> [Dataset extract]

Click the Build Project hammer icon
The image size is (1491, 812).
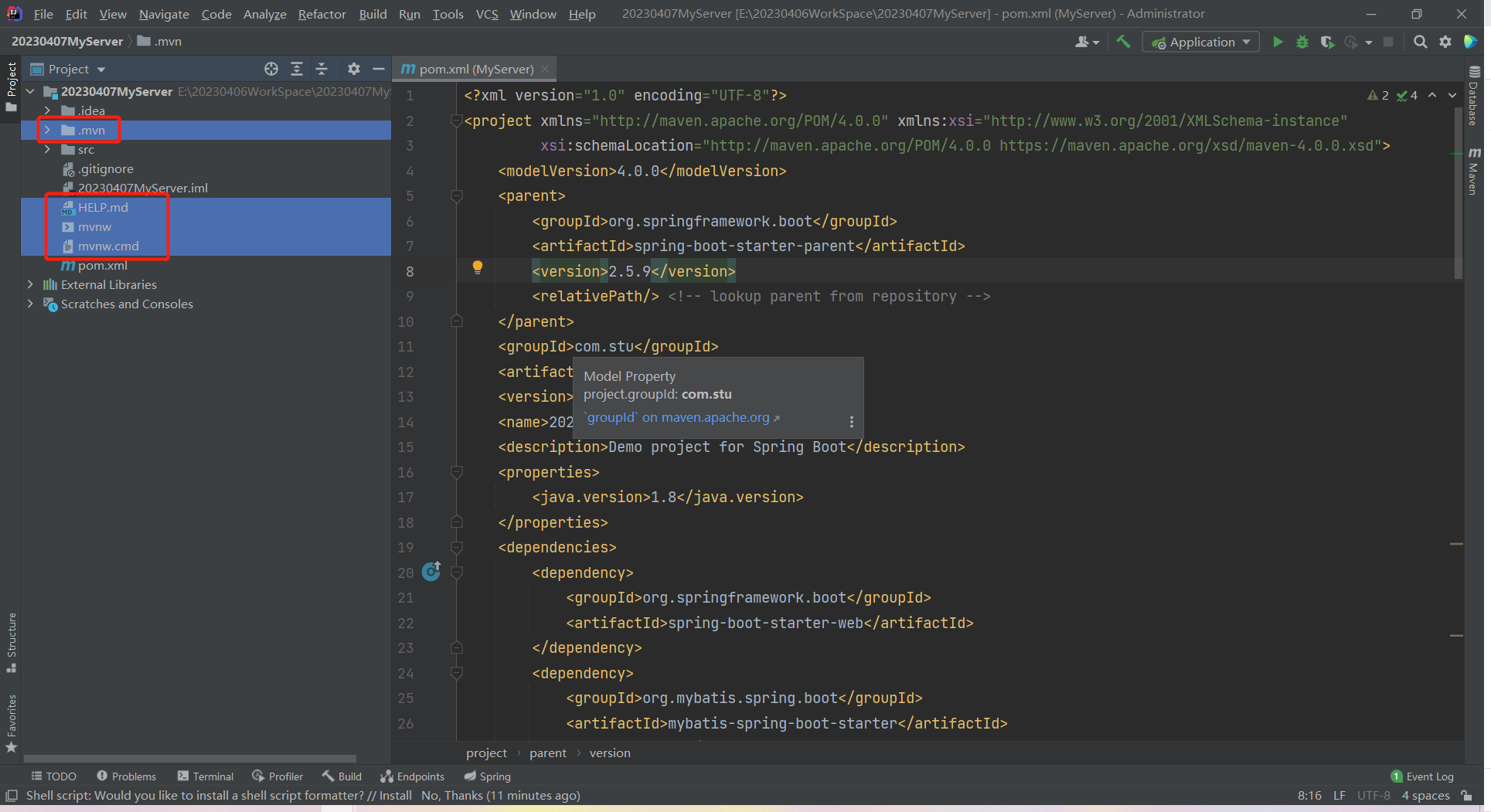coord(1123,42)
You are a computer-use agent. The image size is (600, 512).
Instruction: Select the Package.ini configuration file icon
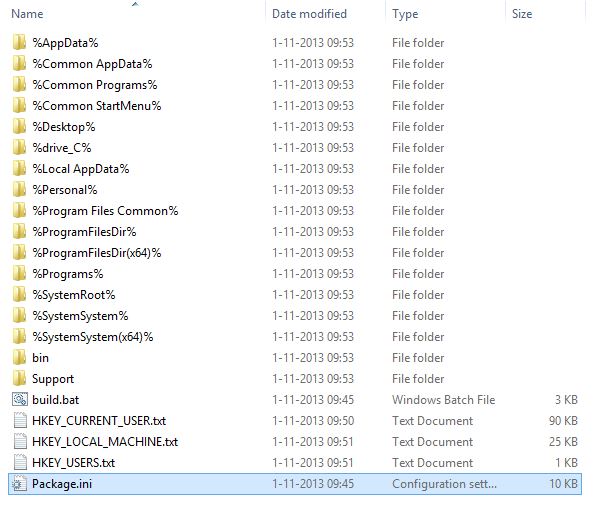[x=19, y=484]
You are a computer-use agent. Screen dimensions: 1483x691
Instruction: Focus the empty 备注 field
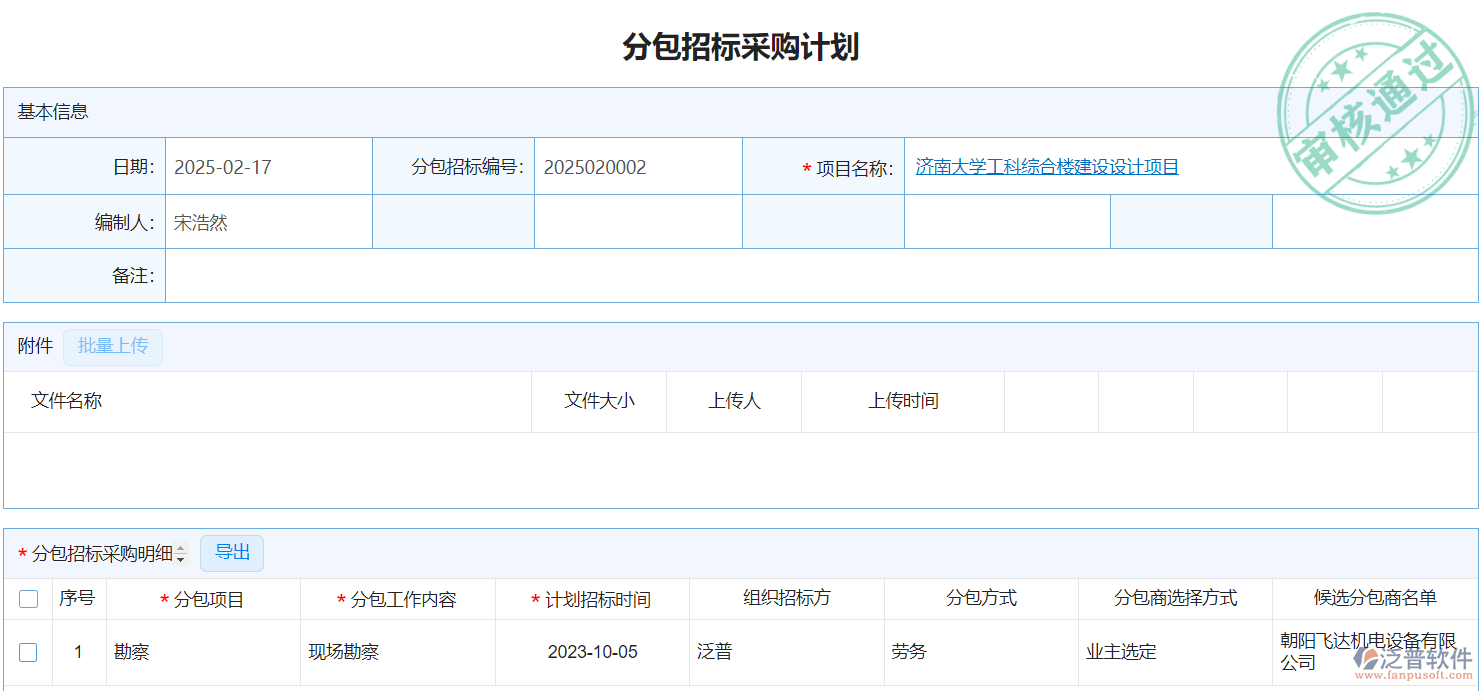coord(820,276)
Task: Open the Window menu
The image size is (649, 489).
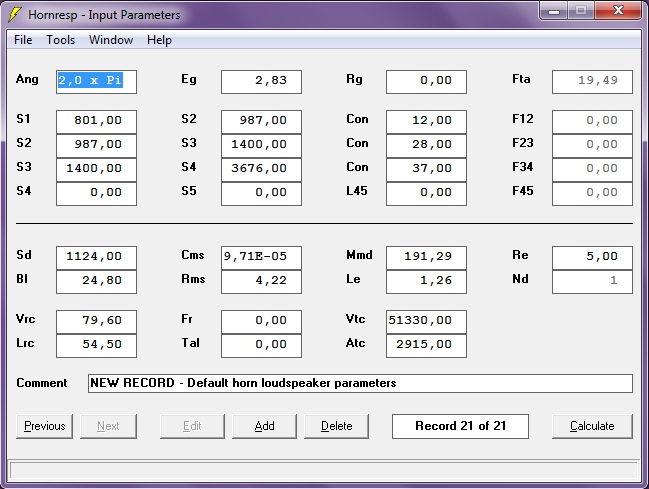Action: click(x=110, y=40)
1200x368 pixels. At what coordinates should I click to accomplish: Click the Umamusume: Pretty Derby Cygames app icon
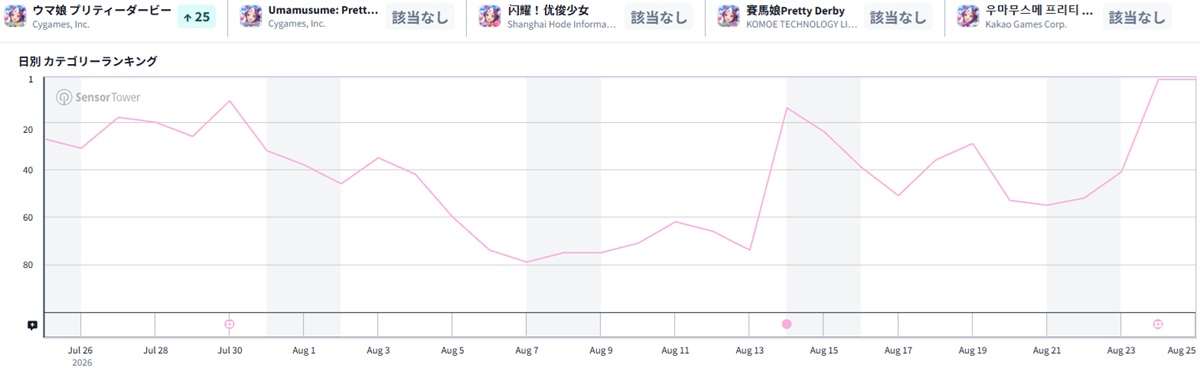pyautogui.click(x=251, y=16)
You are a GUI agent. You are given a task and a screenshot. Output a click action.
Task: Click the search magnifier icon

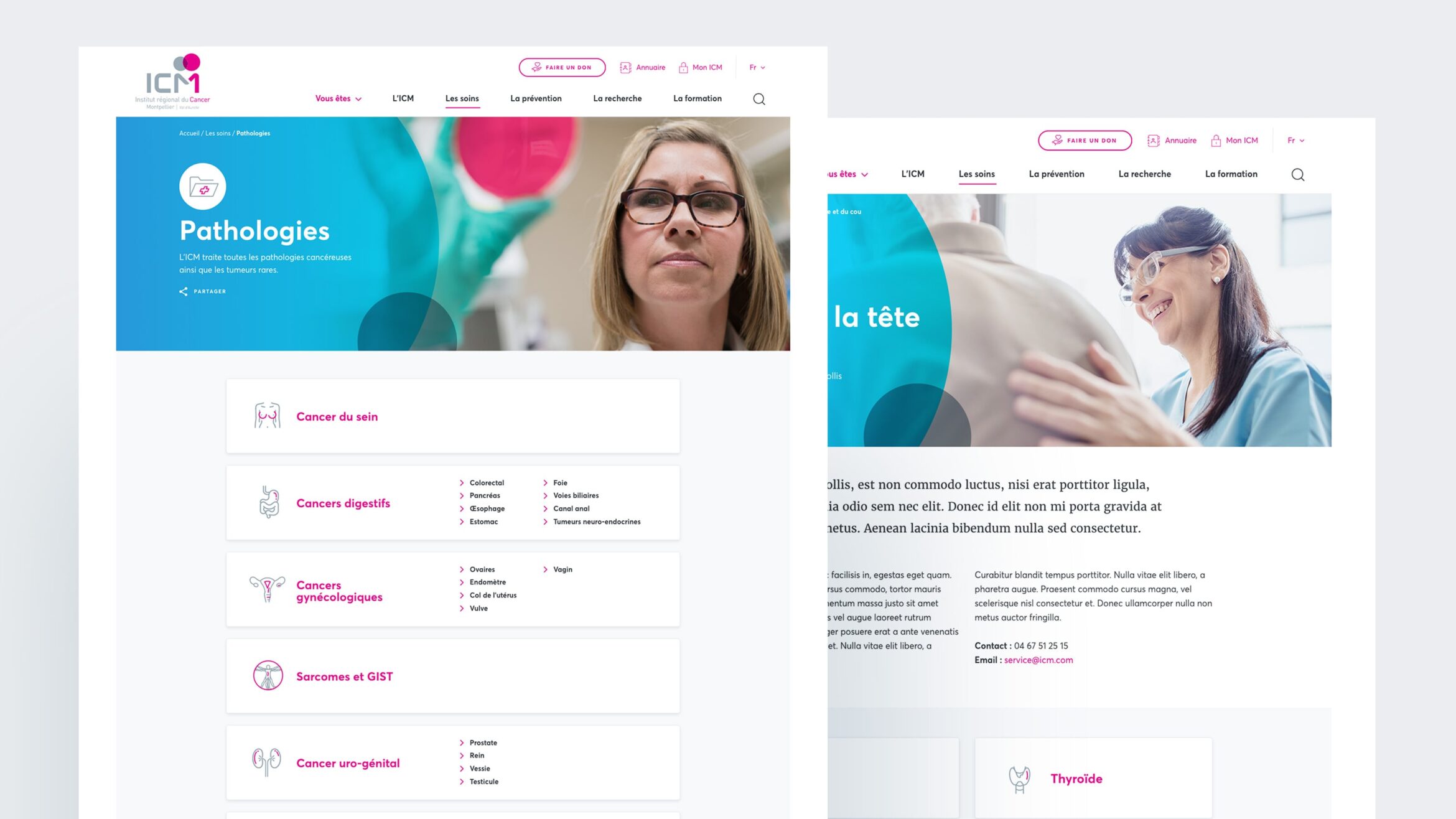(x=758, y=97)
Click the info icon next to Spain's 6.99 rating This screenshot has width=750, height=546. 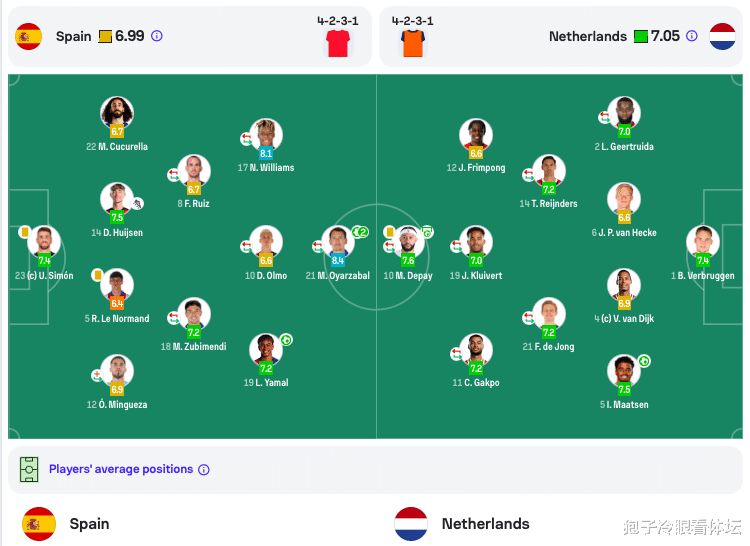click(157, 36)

> [Exercise] Reproduce the material above word for word, from the line with "1200x368 pixels. At" up to and including the line with "(x=758, y=97)". Leave the pictures out of your answer.

> [Final result]
1200x368 pixels. At what coordinates should I click to accomplish: Click the Umamusume: Pretty Derby Cygames app icon
pyautogui.click(x=251, y=16)
You are a GUI agent. You are given a task and a screenshot. Output a click action.
Task: Click the search magnifier icon

(x=758, y=97)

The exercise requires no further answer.